В один из январских дней, еще до начала революционных событий, я решила сходить в кино. Если попытаться проанализировать это мое непривычное желание в манере любимых Рундальцовыми препараторов человеческих душ, то, наверное, окажется, что я пыталась слегка отделить свою личность от функции — не бежать из гимназии сразу домой, как требовало все мое существо, а попробовать прожить остаток этого дня просто как обычный, не слишком обремененный делами человек. Забавно, но до этого я ни разу не была в электрокинотеатре просто так, для удовольствия — только следя за подопечным. Естественно, когда ты высматриваешь в полутьме через несколько рядов развалившегося в креслах человека, тебе недосуг наблюдать за происходящим на экране — да и того, что я замечала краем глаза, мне было достаточно, чтобы не слишком интересоваться предметом. Помню виденную мною еще в Петрограде особенно гнусную фильму «Сумерки женской души», или как-то в этом роде, — с невинной сироткой, похотливым бедняком и великосветским шалопаем, ценителем невинности: скверная история, рассказанная ради соблазнительных сцен и животного гогота в зале.

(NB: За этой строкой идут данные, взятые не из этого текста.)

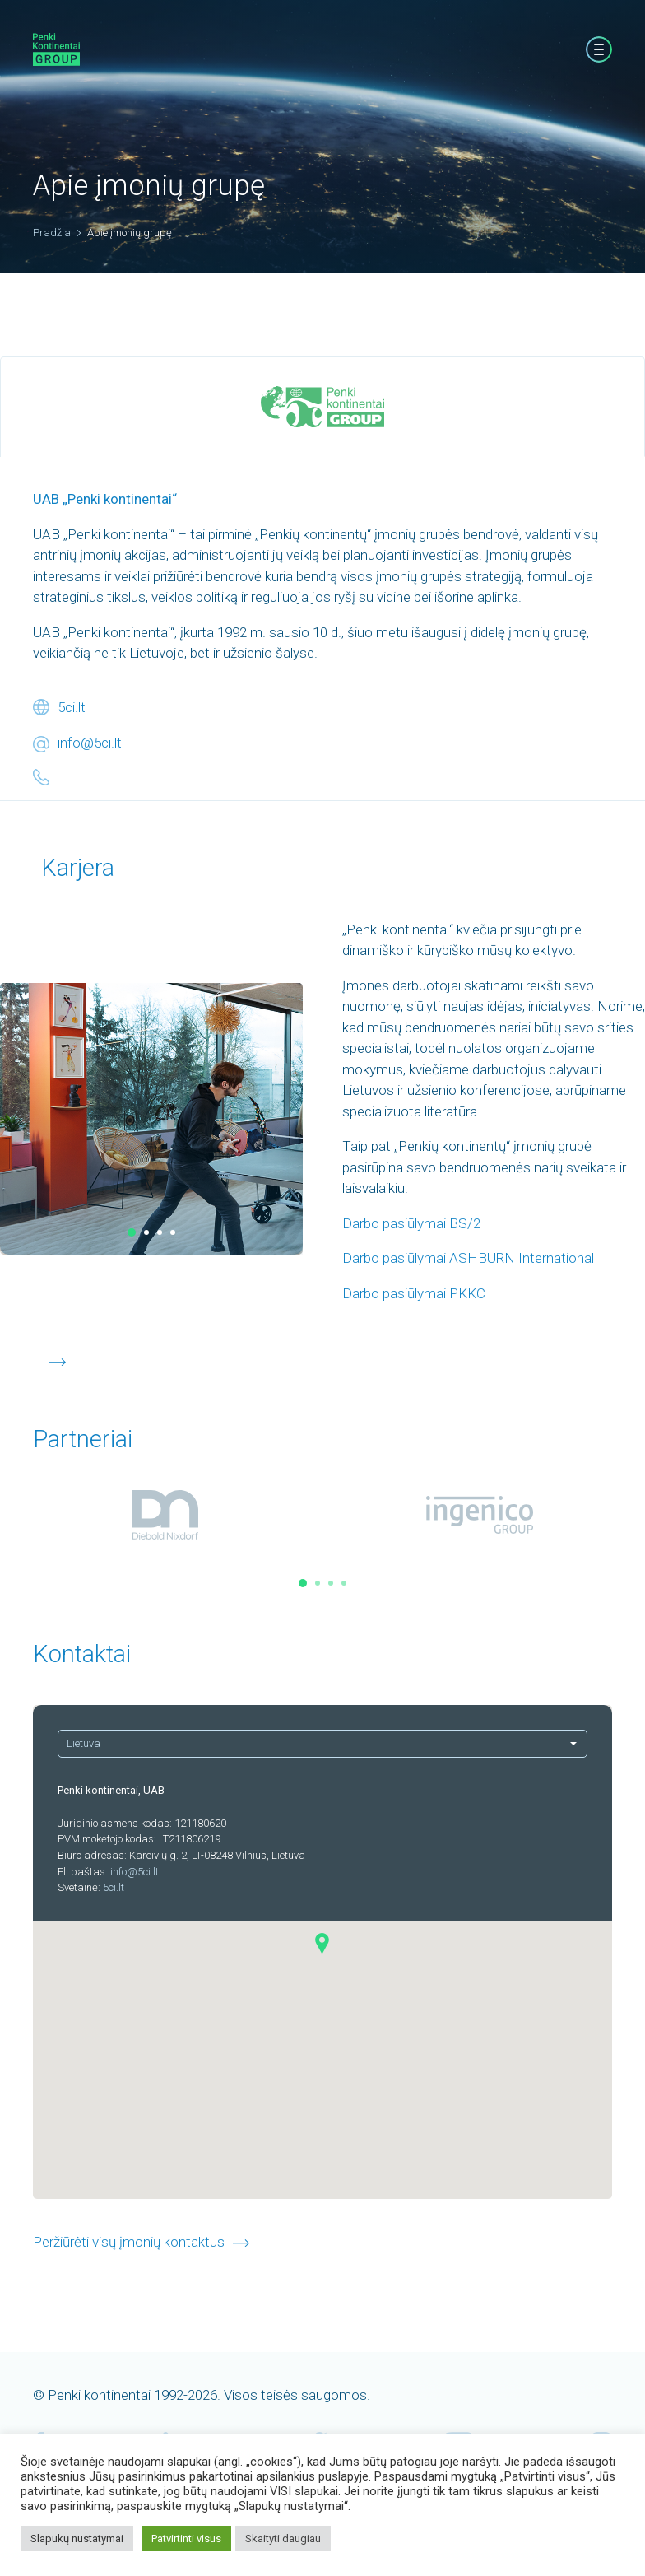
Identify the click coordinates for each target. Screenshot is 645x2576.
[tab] (322, 406)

Но в этот раз сюжет фильмы, к моему изумлению, захватил меня: что-то в нем было необъяснимо правильное. Думаю, что если бы вдруг существо моей породы захотело написать рассказ — вероятно, он был бы в этом роде. Начинался он до оскомины банально — и мне даже на миг показалось, что это будет еще одна вариация «Сумерек женской души»: одинокий угрюмый ученый вдруг влюбился в драматическую артистку, случайно встреченную им в одном великосветском салоне. Она, в свою очередь, тоже, кажется, не осталась к нему равнодушной — и однажды анонимным письмом назначила ему свидание. Пока все это выглядело вполне банально, и я порой посматривала на свои часики от Мозера с фосфоресцирующими стрелками, чтобы понять, сколько еще осталось до конца: я твердо решила высидеть сеанс. Свидание вышло неудачным, он отвечал ей сухо, она обиделась — и через несколько месяцев выяснилось, что она отравилась, причем от несчастной любви. Обычная фильма на этом бы и закончилась, но в действительности именно тут и началось настоящее действие, потому что благодаря утрате герой получает дар особенного зрения — и ежедневно встречает свою возлюбленную, являющуюся к нему в виде призрака. Их чистые, невинные и совершенно бесплотные свидания продолжаются еще долго — покуда он не решает оставить мирскую жизнь ради того, чтобы перейти роковой рубеж и больше уже не расставаться со своей подругой.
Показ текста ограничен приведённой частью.